“If you will kindly allow me to proceed, without interruption, I will explain how that is now impossible. I was wondering how Mr. Bonds could be gotten rid of, so that Jack could go home with me and apologize comfortably before dinner; when he suddenly left him and ran up the Vansmith’s steps. Jack was walking slowly, and I just shut my eyes, and made a dash to catch up with him. My own voice sounded like a fog whistle, as I said: ‘W—wait a moment; I—I wish to speak to you.’ And, oh, Emily—”

“You surely never mean to say that Jack wouldn’t stop when you called?”
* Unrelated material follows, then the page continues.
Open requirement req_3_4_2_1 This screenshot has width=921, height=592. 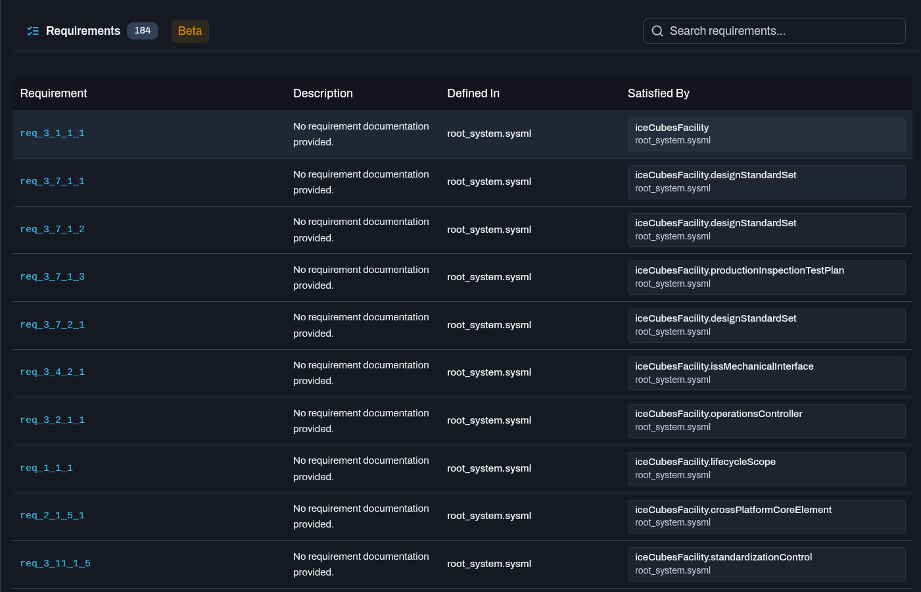click(53, 372)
“It wasn’t Jack. It was Mr. Bonds; Jack had gone into the Vansmith house! But, oh, Emily, if he really loved me, he would have known that I was right behind him, ready to forgive and forget. I shall sail for India some time next week, and if I never return, you—”

“But, Dorothy, Jack is only too anxious to make up. He says that a lover’s quarrel is worse than a Welsh rarebit for keeping a fellow awake at night. And he told me to tell you—”

“Well, Emily Marshmallow, if this is all the interest you take in our discussion of theosophy, we might as well adjourn, and go to a millinery shop or an afternoon tea,” said the president, with some asperity; “and, after all the trouble I’ve taken in reading everything the dictionary and the encyclopædia have to say on the subject, I think you might at least pay attention to my remarks!”

“Dear me, Evelyn, I really beg your pardon. I shall borrow Elise’s note-book, and study it all out before I sleep. There is nothing so productive of a good night’s rest as half an hour’s solid reading after one is in bed. Why, the other night, I took a book on philosophy to bed with me, and before I had read six sentences I was asleep. I never woke till nine o’clock in the morning, and the gas was blazing all that time. I doubt if I’d have waked then if somebody hadn’t knocked at my door.”

“It was the sweet consciousness of duty well performed,” said the girl with the Roman nose. “Now, if your book had been a really interesting novel, you would have been awake half the night.”

“True,” said the girl with the classic profile, “and been as yellow as a primrose in the morning. I often say that a few pages of really good literature just before retiring is the best thing in the world for the complexion. One girl I know says she always reads her Bible then; but I don’t approve of that—if one falls asleep suddenly, allowing it to drop heavily upon the floor, it is sure to awaken the other members of the family. If I do that, my father—”

“I know,” said the girl with the dimple in her chin, plaintively. “Mamma says that if I take any more solid reading to bed I may confront papa with this month’s gas bill, when it comes in, for she absolutely refuses to do it!”

“Pshaw, men are all alike; though I didn’t use to think so,” said the president. “Now, I always forget all about the topic for discussion until half an hour before it is time to start for the club. A man would say that he hadn’t time to prepare for it, but a woman’s courage never deserts her. I am all ready at the appointed time, even if I have to tell the cook to have anything she chooses for dinner. Now, Tom thinks I ought to be ready by the day before, even if I have to give up a tea or a luncheon to do it.”